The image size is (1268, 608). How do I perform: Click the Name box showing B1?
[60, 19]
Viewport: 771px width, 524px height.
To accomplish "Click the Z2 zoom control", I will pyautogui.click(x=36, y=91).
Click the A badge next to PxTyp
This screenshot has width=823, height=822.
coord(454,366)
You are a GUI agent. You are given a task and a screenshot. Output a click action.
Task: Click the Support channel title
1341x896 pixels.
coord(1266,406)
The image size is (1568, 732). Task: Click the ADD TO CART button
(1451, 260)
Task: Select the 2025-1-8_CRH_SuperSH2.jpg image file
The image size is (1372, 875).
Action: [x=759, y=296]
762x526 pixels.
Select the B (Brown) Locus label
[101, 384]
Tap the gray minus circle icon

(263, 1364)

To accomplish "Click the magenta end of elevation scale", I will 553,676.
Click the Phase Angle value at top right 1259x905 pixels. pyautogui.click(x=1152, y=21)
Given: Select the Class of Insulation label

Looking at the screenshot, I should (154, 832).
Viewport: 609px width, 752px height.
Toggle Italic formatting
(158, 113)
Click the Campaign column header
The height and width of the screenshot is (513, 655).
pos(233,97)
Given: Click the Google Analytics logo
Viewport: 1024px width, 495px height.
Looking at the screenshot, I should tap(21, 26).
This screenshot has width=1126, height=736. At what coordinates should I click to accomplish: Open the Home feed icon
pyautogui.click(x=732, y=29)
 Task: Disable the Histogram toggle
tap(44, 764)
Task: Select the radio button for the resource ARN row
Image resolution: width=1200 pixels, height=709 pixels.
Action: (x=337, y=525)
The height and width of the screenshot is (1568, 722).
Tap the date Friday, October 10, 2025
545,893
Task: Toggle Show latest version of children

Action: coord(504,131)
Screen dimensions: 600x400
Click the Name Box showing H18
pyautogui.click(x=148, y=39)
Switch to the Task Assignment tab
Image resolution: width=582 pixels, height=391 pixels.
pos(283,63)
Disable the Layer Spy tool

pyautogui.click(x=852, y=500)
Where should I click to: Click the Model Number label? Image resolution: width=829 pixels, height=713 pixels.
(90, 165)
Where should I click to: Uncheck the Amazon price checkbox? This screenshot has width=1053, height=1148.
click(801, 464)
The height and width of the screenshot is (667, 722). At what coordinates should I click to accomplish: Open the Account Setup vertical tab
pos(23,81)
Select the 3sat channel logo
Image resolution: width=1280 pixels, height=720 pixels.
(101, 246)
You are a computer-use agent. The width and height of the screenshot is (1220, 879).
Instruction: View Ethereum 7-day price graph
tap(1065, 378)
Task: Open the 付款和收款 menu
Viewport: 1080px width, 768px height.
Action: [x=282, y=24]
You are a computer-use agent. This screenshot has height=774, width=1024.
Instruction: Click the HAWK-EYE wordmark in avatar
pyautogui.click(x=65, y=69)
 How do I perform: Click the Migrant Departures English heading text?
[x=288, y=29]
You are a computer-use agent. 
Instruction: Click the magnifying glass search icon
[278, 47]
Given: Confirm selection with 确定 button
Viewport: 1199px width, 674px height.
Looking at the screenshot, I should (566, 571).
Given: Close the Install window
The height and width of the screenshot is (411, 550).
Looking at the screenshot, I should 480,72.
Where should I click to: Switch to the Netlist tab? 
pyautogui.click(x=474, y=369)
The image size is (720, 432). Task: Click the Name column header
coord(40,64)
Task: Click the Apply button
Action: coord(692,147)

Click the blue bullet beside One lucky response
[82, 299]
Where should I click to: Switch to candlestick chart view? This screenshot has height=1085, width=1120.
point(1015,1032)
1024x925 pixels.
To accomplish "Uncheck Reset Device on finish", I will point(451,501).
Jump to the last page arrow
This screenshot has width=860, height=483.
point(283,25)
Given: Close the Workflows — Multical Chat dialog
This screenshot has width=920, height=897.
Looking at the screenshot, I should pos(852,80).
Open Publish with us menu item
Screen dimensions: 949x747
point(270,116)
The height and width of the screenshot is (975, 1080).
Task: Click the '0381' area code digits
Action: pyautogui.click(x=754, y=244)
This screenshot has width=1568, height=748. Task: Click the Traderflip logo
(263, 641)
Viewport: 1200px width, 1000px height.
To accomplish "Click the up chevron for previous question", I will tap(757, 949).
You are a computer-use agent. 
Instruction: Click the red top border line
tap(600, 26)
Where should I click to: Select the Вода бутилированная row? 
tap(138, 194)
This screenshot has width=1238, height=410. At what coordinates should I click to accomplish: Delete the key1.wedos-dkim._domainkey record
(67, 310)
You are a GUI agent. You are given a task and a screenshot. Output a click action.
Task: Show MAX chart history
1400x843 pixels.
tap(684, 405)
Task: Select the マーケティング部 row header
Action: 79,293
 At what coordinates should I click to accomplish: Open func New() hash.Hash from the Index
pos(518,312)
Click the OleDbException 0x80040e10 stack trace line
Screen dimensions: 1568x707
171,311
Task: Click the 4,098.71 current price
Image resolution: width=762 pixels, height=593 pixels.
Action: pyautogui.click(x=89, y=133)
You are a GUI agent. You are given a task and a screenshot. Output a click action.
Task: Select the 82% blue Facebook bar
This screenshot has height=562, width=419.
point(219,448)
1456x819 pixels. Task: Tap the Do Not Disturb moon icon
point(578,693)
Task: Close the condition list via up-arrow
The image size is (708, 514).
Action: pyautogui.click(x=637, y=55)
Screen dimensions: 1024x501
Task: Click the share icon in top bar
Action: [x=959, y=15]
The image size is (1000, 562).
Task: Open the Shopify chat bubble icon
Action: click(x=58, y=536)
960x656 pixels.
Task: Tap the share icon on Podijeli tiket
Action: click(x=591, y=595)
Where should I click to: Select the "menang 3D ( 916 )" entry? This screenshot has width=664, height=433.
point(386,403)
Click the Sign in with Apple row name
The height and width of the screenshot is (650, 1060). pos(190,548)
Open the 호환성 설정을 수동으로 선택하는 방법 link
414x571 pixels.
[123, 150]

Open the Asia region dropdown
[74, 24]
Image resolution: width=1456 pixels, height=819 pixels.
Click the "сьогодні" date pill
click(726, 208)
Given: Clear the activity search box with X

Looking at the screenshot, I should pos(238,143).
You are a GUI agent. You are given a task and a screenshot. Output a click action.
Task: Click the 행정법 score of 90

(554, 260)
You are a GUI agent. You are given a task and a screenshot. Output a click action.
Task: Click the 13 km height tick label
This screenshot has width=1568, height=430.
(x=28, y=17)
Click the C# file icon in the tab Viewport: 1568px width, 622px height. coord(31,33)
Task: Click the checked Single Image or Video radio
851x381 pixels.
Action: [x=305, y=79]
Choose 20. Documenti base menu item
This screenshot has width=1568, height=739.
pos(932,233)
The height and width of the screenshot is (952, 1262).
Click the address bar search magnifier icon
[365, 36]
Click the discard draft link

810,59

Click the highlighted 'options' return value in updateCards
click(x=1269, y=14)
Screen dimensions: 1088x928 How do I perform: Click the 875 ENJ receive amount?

----

*WHAT TO WORK ON*
Write out the entries verbatim, all of them.

*WRITTEN RESPONSE*
The image size is (1268, 608). How do I perform: Click the Name box showing B1?
[60, 19]
Viewport: 771px width, 524px height.
To accomplish "Click the Z2 zoom control", I will pyautogui.click(x=36, y=91).
Click the A badge next to PxTyp
This screenshot has width=823, height=822.
coord(454,366)
You are a GUI agent. You are given a task and a screenshot. Output a click action.
Task: Click the Support channel title
1341x896 pixels.
coord(1266,406)
The image size is (1568, 732). Task: Click the ADD TO CART button
(1451, 260)
Task: Select the 2025-1-8_CRH_SuperSH2.jpg image file
The image size is (1372, 875).
Action: [x=759, y=296]
762x526 pixels.
Select the B (Brown) Locus label
[101, 384]
Tap the gray minus circle icon

(263, 1364)

To accomplish "Click the magenta end of elevation scale", I will 553,676.
Click the Phase Angle value at top right 1259x905 pixels. pyautogui.click(x=1152, y=21)
Given: Select the Class of Insulation label

Looking at the screenshot, I should (154, 832).
Viewport: 609px width, 752px height.
Toggle Italic formatting
(158, 113)
Click the Campaign column header
The height and width of the screenshot is (513, 655).
pos(233,97)
Given: Click the Google Analytics logo
Viewport: 1024px width, 495px height.
Looking at the screenshot, I should tap(21, 26).
This screenshot has width=1126, height=736. At what coordinates should I click to accomplish: Open the Home feed icon
pyautogui.click(x=732, y=29)
 Task: Disable the Histogram toggle
tap(44, 764)
Task: Select the radio button for the resource ARN row
Image resolution: width=1200 pixels, height=709 pixels.
Action: (x=337, y=525)
The height and width of the screenshot is (1568, 722).
Tap the date Friday, October 10, 2025
545,893
Task: Toggle Show latest version of children

Action: coord(504,131)
Screen dimensions: 600x400
Click the Name Box showing H18
pyautogui.click(x=148, y=39)
Switch to the Task Assignment tab
Image resolution: width=582 pixels, height=391 pixels.
pos(283,63)
Disable the Layer Spy tool

pyautogui.click(x=852, y=500)
Where should I click to: Click the Model Number label? Image resolution: width=829 pixels, height=713 pixels.
(90, 165)
Where should I click to: Uncheck the Amazon price checkbox? This screenshot has width=1053, height=1148.
click(801, 464)
The height and width of the screenshot is (667, 722). At what coordinates should I click to accomplish: Open the Account Setup vertical tab
pos(23,81)
Select the 3sat channel logo
Image resolution: width=1280 pixels, height=720 pixels.
(101, 246)
You are a computer-use agent. The width and height of the screenshot is (1220, 879).
Instruction: View Ethereum 7-day price graph
tap(1065, 378)
Task: Open the 付款和收款 menu
Viewport: 1080px width, 768px height.
Action: [x=282, y=24]
You are a computer-use agent. This screenshot has height=774, width=1024.
Instruction: Click the HAWK-EYE wordmark in avatar
pyautogui.click(x=65, y=69)
 How do I perform: Click the Migrant Departures English heading text?
[x=288, y=29]
You are a computer-use agent. 
Instruction: Click the magnifying glass search icon
[278, 47]
Given: Confirm selection with 确定 button
Viewport: 1199px width, 674px height.
Looking at the screenshot, I should (566, 571).
Given: Close the Install window
The height and width of the screenshot is (411, 550).
Looking at the screenshot, I should 480,72.
Where should I click to: Switch to the Netlist tab? 
pyautogui.click(x=474, y=369)
The image size is (720, 432). Task: Click the Name column header
coord(40,64)
Task: Click the Apply button
Action: coord(692,147)

Click the blue bullet beside One lucky response
[82, 299]
Where should I click to: Switch to candlestick chart view? This screenshot has height=1085, width=1120.
point(1015,1032)
1024x925 pixels.
To accomplish "Uncheck Reset Device on finish", I will point(451,501).
Jump to the last page arrow
This screenshot has width=860, height=483.
point(283,25)
Given: Close the Workflows — Multical Chat dialog
This screenshot has width=920, height=897.
Looking at the screenshot, I should pos(852,80).
Open Publish with us menu item
Screen dimensions: 949x747
point(270,116)
The height and width of the screenshot is (975, 1080).
Task: Click the '0381' area code digits
Action: pyautogui.click(x=754, y=244)
This screenshot has width=1568, height=748. Task: Click the Traderflip logo
(263, 641)
Viewport: 1200px width, 1000px height.
To accomplish "Click the up chevron for previous question", I will tap(757, 949).
You are a computer-use agent. 
Instruction: Click the red top border line
tap(600, 26)
Where should I click to: Select the Вода бутилированная row? 
tap(138, 194)
This screenshot has width=1238, height=410. At what coordinates should I click to accomplish: Delete the key1.wedos-dkim._domainkey record
(67, 310)
You are a GUI agent. You are given a task and a screenshot. Output a click action.
Task: Show MAX chart history
1400x843 pixels.
tap(684, 405)
Task: Select the マーケティング部 row header
Action: 79,293
 At what coordinates should I click to accomplish: Open func New() hash.Hash from the Index
pos(518,312)
Click the OleDbException 0x80040e10 stack trace line
Screen dimensions: 1568x707
171,311
Task: Click the 4,098.71 current price
Image resolution: width=762 pixels, height=593 pixels.
Action: pyautogui.click(x=89, y=133)
You are a GUI agent. You are given a task and a screenshot. Output a click action.
Task: Select the 82% blue Facebook bar
This screenshot has height=562, width=419.
point(219,448)
1456x819 pixels. Task: Tap the Do Not Disturb moon icon
point(578,693)
Task: Close the condition list via up-arrow
The image size is (708, 514).
Action: pyautogui.click(x=637, y=55)
Screen dimensions: 1024x501
Task: Click the share icon in top bar
Action: [x=959, y=15]
The image size is (1000, 562).
Task: Open the Shopify chat bubble icon
Action: click(x=58, y=536)
960x656 pixels.
Task: Tap the share icon on Podijeli tiket
Action: click(x=591, y=595)
Where should I click to: Select the "menang 3D ( 916 )" entry? This screenshot has width=664, height=433.
point(386,403)
Click the Sign in with Apple row name
The height and width of the screenshot is (650, 1060). pos(190,548)
Open the 호환성 설정을 수동으로 선택하는 방법 link
414x571 pixels.
[123, 150]

Open the Asia region dropdown
[74, 24]
Image resolution: width=1456 pixels, height=819 pixels.
Click the "сьогодні" date pill
click(726, 208)
Given: Clear the activity search box with X

Looking at the screenshot, I should pos(238,143).
You are a GUI agent. You are given a task and a screenshot. Output a click action.
Task: Click the 행정법 score of 90

(554, 260)
You are a GUI agent. You are given a task and a screenshot. Output a click action.
Task: Click the 13 km height tick label
This screenshot has width=1568, height=430.
(x=28, y=17)
Click the C# file icon in the tab Viewport: 1568px width, 622px height. coord(31,33)
Task: Click the checked Single Image or Video radio
851x381 pixels.
Action: [x=305, y=79]
Choose 20. Documenti base menu item
This screenshot has width=1568, height=739.
pos(932,233)
The height and width of the screenshot is (952, 1262).
Click the address bar search magnifier icon
[365, 36]
Click the discard draft link

810,59

Click the highlighted 'options' return value in updateCards
click(x=1269, y=14)
Screen dimensions: 1088x928 How do I perform: Click the 875 ENJ receive amount?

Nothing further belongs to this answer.